Vale ressaltar que o Diário da Causa Operária não entrou nesta onda de admiração do estado imperialista oriental e apontava os seus equívocos apontava os seus equívocos. Assim em uma matéria mostrou que existia uma grande resistência em adiar a olimpíada para não perder os patrocínios mesmo com a Organização Mundial de Saúde (OMS) declarando a existência de uma pandemia em 11 de março. Adiamento que só foi declarado em 24 de março, após a chegada da tocha olímpica ao arquipélago nipônico. Chegada esta que provocou a concentração de 50 mil pessoas na estação Sendai para ver a tocha olímpica.

Além disso, já no dia 25 de março também era denunciado que a política de restrição de testes escondia o iceberg que estava se aproximando e colocando em risco a população japonesa. Tanto que já era alertado do risco do colapso do sistema hospitalar japonês. Ainda assim, o presidente ilegítimo, Bolsonaro, postava vídeo de turista brasileiro dizendo que em Tóquio estava tudo normal e aberto para criticar o isolamento social.

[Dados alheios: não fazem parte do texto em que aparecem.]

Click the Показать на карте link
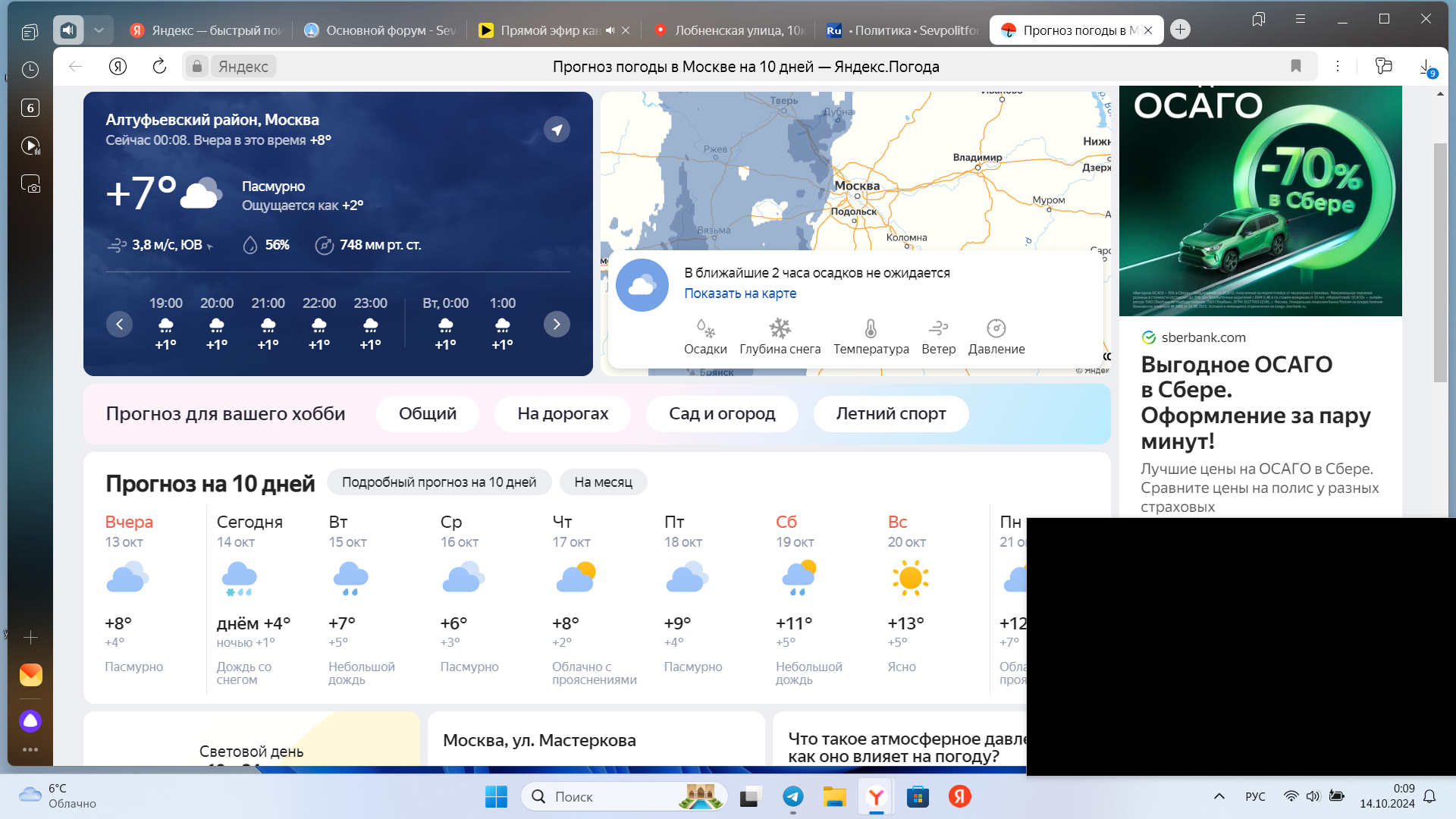Image resolution: width=1456 pixels, height=819 pixels. pos(740,293)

Realmente, o isolamento ou quarentena somente não é solução. Mas agora, o Japão chega a um feriado prolongado que lá é chamado de “Golden Week” por se estender do dia 29 de abril a 6 de maio pedindo para as pessoas não viajarem ainda mais que seja para visitar os parentes mais próximos, mudando a denominação do feriado para “stay-at-home-week” de modo a atingir a meta de 80% de distanciamento social.

Vale ressaltar que assim como no Brasil os operários no Japão não podem permanecer em casa já que o estado de emergência declarado não inclui as fábricas. Logo tanto no Japão como no Brasil a classe trabalhadora precisa se organizar e se defender de políticos que estão preocupados somente com os interesses dos capitalistas.